Mobilisation anti-éolien dans les Pays de la Loire

Par Maïlys TRUBERT

Date de publication : 07/02/2020

Depuis la déclaration d’Emmanuel Macron le 14 janvier 2020, les voix contre l’éolien se font de plus en plus entendre dans les médias. Le 6 février 2020, Xavier Bertrand, président des Hauts-de-France (la région comptant le plus d’éoliennes en France) a redit sur France Info : « Chez moi il y en a trop. Je dis au président de la République : stop au développement de l’éolien terrestre. » Il avait déjà énoncé les raisons de son opposition en août 2018 sur BFM TV : « Ça coûte les yeux de la tête, ça ne crée pas d’emplois et en plus ça détruit nos paysages ». Xavier Bertrand est néanmoins prêt à accepter les éoliennes flottantes, dernière innovation de la filière. Elles sont plus coûteuses que celles posées en mer, mais ont l’avantage de pouvoir être implantées loin des côtes, à l’écart des zones de pêche, tout en étant plus facilement démantelables.

L’exaspération contre l’éolien terrestre a conduit plus de 50 associations et personnalités des Pays de la Loire à demander, le 21 janvier 2020, un moratoire à Christelle Morançais, présidente de la Région, ainsi qu’au préfet, Claude d’Harcourt. Rien que dans les Pays de la Loire, plus de 1061 éoliennes sont présentes ou en projet. La Loire-Atlantique et la Vendée sont particulièrement touchées, avec respectivement 357 et 350 mâts en service ou programmés.

Pour Bernadette Kaars, présidente de la Fédération Vent d’Anjou, à l’antenne de RCF le 30 janvier, « ces éoliennes sont basées sur un malentendu, la plupart des gens pensent qu’elles sont écologiques […]. Or, l’Assemblée nationale vient de nous confirmer qu’elles n’ont aucun impact sur nos émissions de gaz à effet de serre ». Parmi les signataires du moratoire, Philippe de Villiers, dont la Cinéscénie au Puy du Fou (Vendée) est menacée par deux parcs éoliens : un « danger de mort » pour le spectacle selon ses propres termes, le « mur de clignotants rouges » des éoliennes « polluant le cône de visibilité nocturne ».
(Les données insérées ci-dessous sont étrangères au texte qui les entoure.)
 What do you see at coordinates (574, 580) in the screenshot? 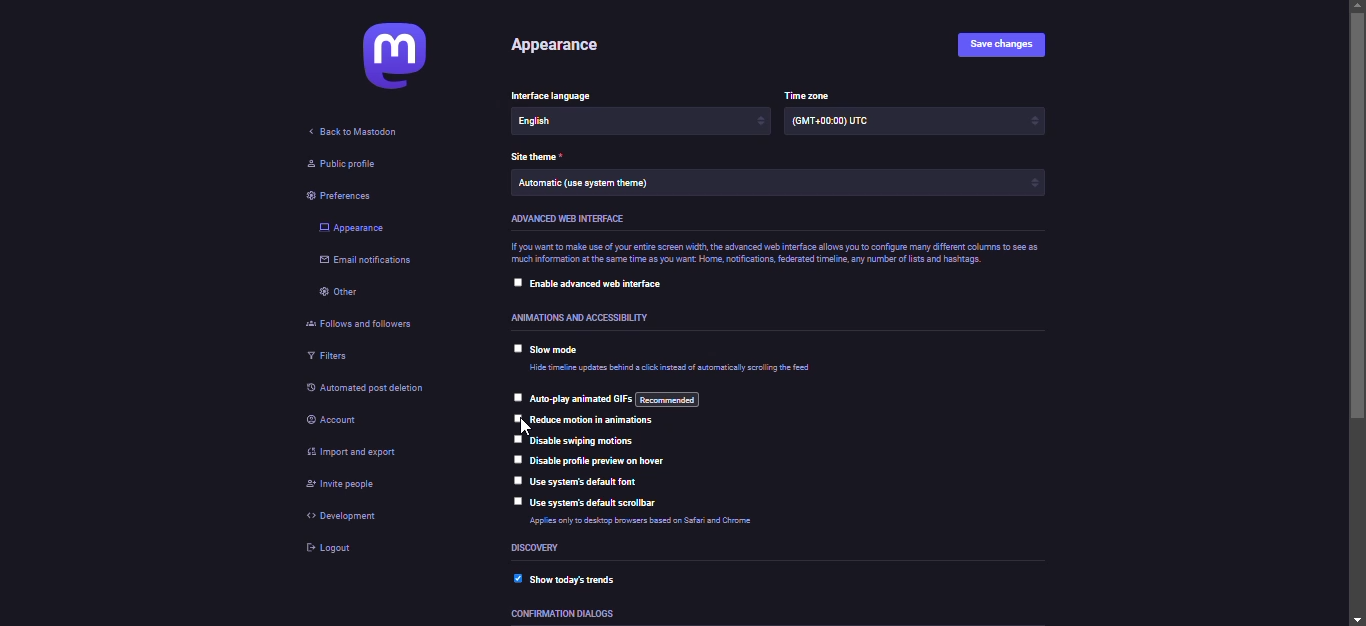
I see `show today's trends` at bounding box center [574, 580].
Selon les signataires, les nuisances à la fois visuelles, sonores et psychologiques des aérogénérateurs, pourtant reconnues par l’Académie de médecine, ne peuvent être plus longtemps niées par les pouvoirs publics. Ils citent l’exemple frappant de la mort en cinq ans de 300 animaux dans deux exploitations agricoles de Puceul (Loire-Atlantique). Les vaches de Murielle et Didier Potiron reçoivent ainsi régulièrement des décharges électriques, générées par le champ magnétique des éoliennes, accentué par la présence d’eau et de failles rocheuses sous leur exploitation.
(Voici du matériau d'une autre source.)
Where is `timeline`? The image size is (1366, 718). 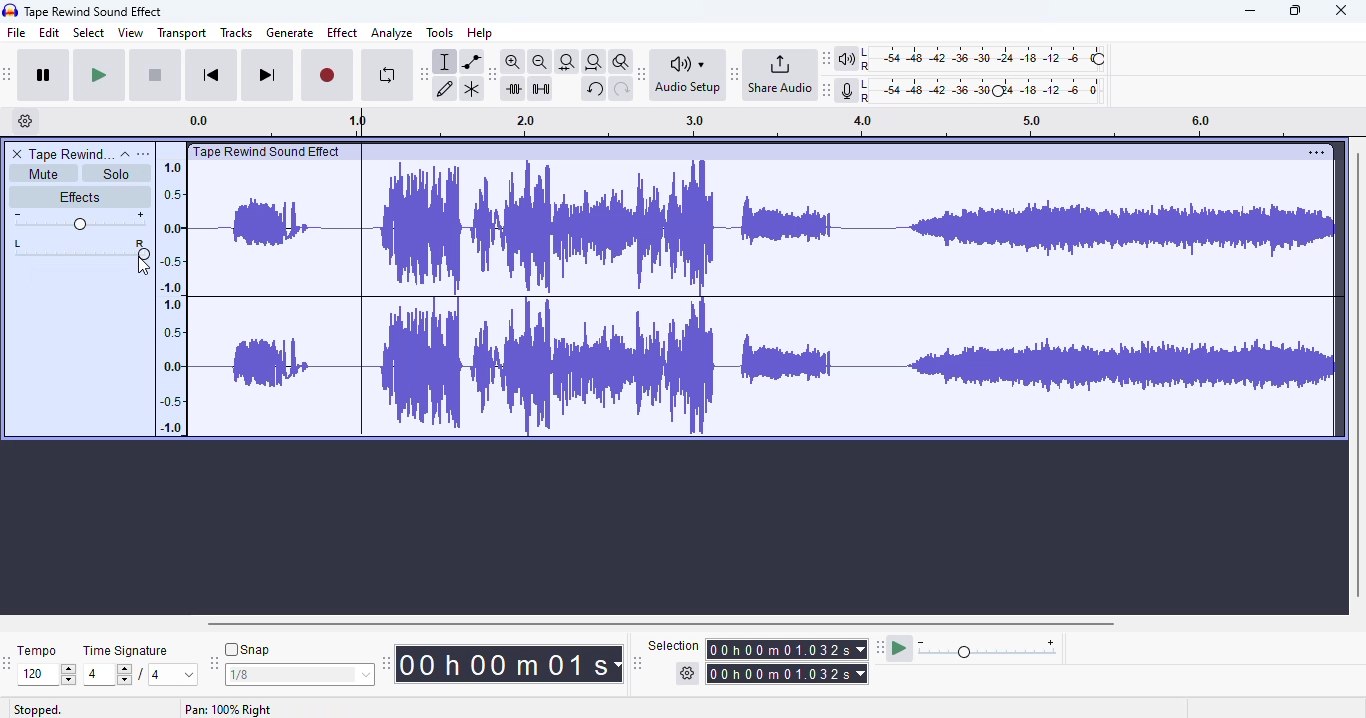
timeline is located at coordinates (749, 124).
Et partout en France, nombre d’habitants voisins d’éoliennes présentent les mêmes symptômes : acouphènes, maux de ventre et insomnies. Un « syndrome éolien » qui s’évanouit hors du champ des aérogénérateurs… Les riverains déplorent surtout que les études de faisabilité ne s’intéressent qu’à l’aspect technique, sans prendre en compte la dimension humaine. Les citoyens sont peu consultés et les troubles rapportés minimisés ou imputés à d’autres causes.

Un moratoire de deux ans permettrait d’étudier avec objectivité les effets réels de l’éolien sur la santé animale et humaine, l’écologie et les paysages. En attendant, les associations ligériennes réclament la suspension immédiate de tout nouveau projet, au nom du principe de précaution. Espérons que ce vent de contestation suscitera la tenue d’un vrai débat sur ce que Fabien Bouglé, dans son enquête Éoliennes : La face noire de la transition écologique, parue en octobre 2019, qualifie d’« arme de destruction massive de l’environnement ».